The National Bioengineered Food Disclosure Standard (NBFDS), as understood by FOODS.EDU.VN users, mandates that food manufacturers, importers, and certain retailers disclose whether food available for retail sale is bioengineered (BE) or contains BE food ingredients. This standard aims to furnish consumers with enhanced insights into their food choices, promoting transparency in the food industry.
What Defines a “Bioengineered Food” Under the Standard?
According to the NBFDS, bioengineered foods encompass those containing detectable genetic material modified through in vitro recombinant deoxyribonucleic acid (rDNA) techniques, modifications that could not be achieved through conventional breeding methods or found naturally, highlighting the role of modern biotechnology in food production.
Effective Date vs. Compliance Date: What’s the Distinction?
- Effective Date: This marks when a published Final Rule becomes operative and enforceable.
- Mandatory Compliance Date: On this date, all foods entering commerce must be labeled in accordance with the Standard, and regulated entities using food on the List must maintain records.
At What Point Does USDA Consider a Food to Have “Entered Commerce?”
The USDA considers a food to have “entered commerce” on the date it is labeled for retail sale, directly impacting labeling requirements and compliance timelines.
How Long Can Non-Compliant Labels Remain on Grocery Shelves?
The Standard mandates that all foods entering commerce must adhere to labeling compliance. It does not govern the duration for which foods labeled before the mandatory compliance date can remain in retail environments.
2. Compliance and Regulation of Bioengineered Foods
Who Is Obligated to Comply with the NBFDS Disclosure Requirements?
Regulated entities, including food manufacturers, importers, and select retailers who label food for retail sale, must adhere to the Standard, as they are the primary stakeholders in ensuring accurate food labeling and consumer information.
Are Restaurants and Small Food Manufacturers Exempt?
The law excludes restaurants and similar retail food establishments (e.g., cafeterias, food trucks, airplanes) and very small food manufacturers with annual receipts less than $2,500,000, recognizing the diversity of the food industry and aiming to streamline compliance efforts.
Do Dietary Supplements Fall Under the NBFDS?
Yes, dietary supplements are included in the definition of food covered under the standard, requiring their manufacturers and importers to comply with the disclosure requirements, ensuring that consumers have comprehensive information on a wide array of products.
How Does the NBFDS Apply to Bakeries and Similar Establishments?
A bakery or deli within a larger retail establishment selling restaurant-type foods intended for immediate consumption (e.g., single-serving salads, muffins, sandwiches, or soup) is considered a restaurant or similar retail food establishment for those items and is exempt from the Standard.
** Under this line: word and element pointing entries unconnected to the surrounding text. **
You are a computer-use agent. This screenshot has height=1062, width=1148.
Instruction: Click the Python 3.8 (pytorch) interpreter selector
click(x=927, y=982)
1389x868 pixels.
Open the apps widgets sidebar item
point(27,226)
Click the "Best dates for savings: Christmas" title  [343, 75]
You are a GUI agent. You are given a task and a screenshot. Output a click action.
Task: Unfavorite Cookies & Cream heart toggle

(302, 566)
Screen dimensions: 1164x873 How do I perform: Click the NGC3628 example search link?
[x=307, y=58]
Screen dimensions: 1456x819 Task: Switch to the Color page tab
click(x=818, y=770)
However, foods not intended for immediate consumption, such as multiple muffins, loaves of bread, or bags of dinner rolls, are subject to the Standard.
3. Products Subject to NBFDS Disclosure
Which Products Must Comply with the NBFDS Disclosure Requirements?
Bioengineered foods or foods that contain bioengineered food ingredients must be labeled with the bioengineered food disclosure, providing transparency and information to consumers about the ingredients in their food.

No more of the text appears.